Priti Patel has never made a secret of her scepticism about the way the aid budget is spent. Before she became International Development Secretary, she famously proposed closing down the department and replacing it with a Department for International Trade.
She no longer wants to close her department, but her suspicion that there is a great deal of waste and corruption persists. Indeed, since she took office there has been a steady stream of stories in the press about absurd projects which have been funded, the routine use of expensive consultants and what Patel herself calls “profiteering” in what has become an aid industry.
Many of these stories seem to originate from official sources, and bolster her narrative (though we shouldn’t be too cynical – yesterday she rejected widespread criticism of a grant paid to an Ethiopian girl band, which it would have been easy for her to condemn if she was simply seeking good headlines).
Patel finds herself in a somewhat tricky position. All International Development Secretaries tend to announce a “crackdown” of one sort or another, regardless of their personal view – not least because there is huge suspicion among the public and the press about the amount of money spent overseas at a time when resources at home are scarce. News that billions of pounds of British taxpayers’ money sit unspent in the World Bank simply in order to hit the 0.7 per cent aid target is rightly infuriating to people who are told the social care system doesn’t have the money to look after them.

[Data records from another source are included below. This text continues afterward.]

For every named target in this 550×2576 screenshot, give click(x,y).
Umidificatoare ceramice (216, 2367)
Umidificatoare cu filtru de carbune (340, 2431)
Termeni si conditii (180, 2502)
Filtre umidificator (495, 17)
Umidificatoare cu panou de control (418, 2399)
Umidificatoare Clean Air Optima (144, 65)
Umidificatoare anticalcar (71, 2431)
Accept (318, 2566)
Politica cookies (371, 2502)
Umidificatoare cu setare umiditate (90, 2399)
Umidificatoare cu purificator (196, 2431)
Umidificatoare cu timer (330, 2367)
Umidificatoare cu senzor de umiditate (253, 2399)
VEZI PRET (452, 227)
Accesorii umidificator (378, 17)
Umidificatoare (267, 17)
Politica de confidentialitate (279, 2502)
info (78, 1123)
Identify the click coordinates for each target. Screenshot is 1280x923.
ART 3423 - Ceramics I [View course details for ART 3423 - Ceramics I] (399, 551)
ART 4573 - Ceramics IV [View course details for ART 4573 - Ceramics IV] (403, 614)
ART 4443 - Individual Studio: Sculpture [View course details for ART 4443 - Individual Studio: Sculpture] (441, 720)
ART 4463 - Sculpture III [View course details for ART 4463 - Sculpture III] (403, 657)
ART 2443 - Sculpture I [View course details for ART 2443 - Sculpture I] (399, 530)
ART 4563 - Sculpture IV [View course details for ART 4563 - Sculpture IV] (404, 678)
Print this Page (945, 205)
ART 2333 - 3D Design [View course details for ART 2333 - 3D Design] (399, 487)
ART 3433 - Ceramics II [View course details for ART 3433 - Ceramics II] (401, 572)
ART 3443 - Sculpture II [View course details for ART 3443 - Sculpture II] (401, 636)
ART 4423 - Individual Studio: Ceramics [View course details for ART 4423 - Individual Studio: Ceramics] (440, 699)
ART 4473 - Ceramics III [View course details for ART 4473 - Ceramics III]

To Patel’s credit, her anger at consultants creaming a fortune off a budget intended to help the world’s poorest is genuine, and she has a lot of good will stored up among the centre right press. But that isn’t a neverending commodity – as the months go by but little appears to change, Quentin Letts among others have begun to fear that she might become a captive of her department, absorbing its worldview along with its jargon.
What could she do to satisfy the critics? Even if she wanted to, she couldn’t reduce her budget and offer it to other departments – not only did the 2015 Conservative manifesto commit to keep the 0.7 per cent spending figure, but the Coalition put it on the statute book. To repeal it would require the agreement of Downing Street, and that would require a willingness to further complicate the already treacherous landscape of upcoming Commons votes.
This was of course the intention of the architects of the 0.7 per cent plan – to make it harder for their successors to deviate from their preferred level of aid spending. It’s working so far, but it might well backfire eventually. Without the budget being protected in statute, it would almost certainly have experienced some cuts by now given the wider fiscal picture. The cost of that protection is that it is becoming a totemic frustration for some voters and politicians – the words “charity begins at home” are repeated on the green benches as well as on the doorstep. A financial guarantee in the short-term might end up constituting a political risk in the longer-term – a risk that ought to counsel against such a gimmick being repeated in future.
Patel is doing what she can within the limits of her job and collective responsibility: demanding internally that her department does more with its ringfenced budget while making the public case for greater efficiency.
Given the fiscal and political situation, it looks like only a matter of time before the ringfence is removed anyway. If the number of aid critics in Parliament, the press and the country continue to grow, then they could get their way relatively soon.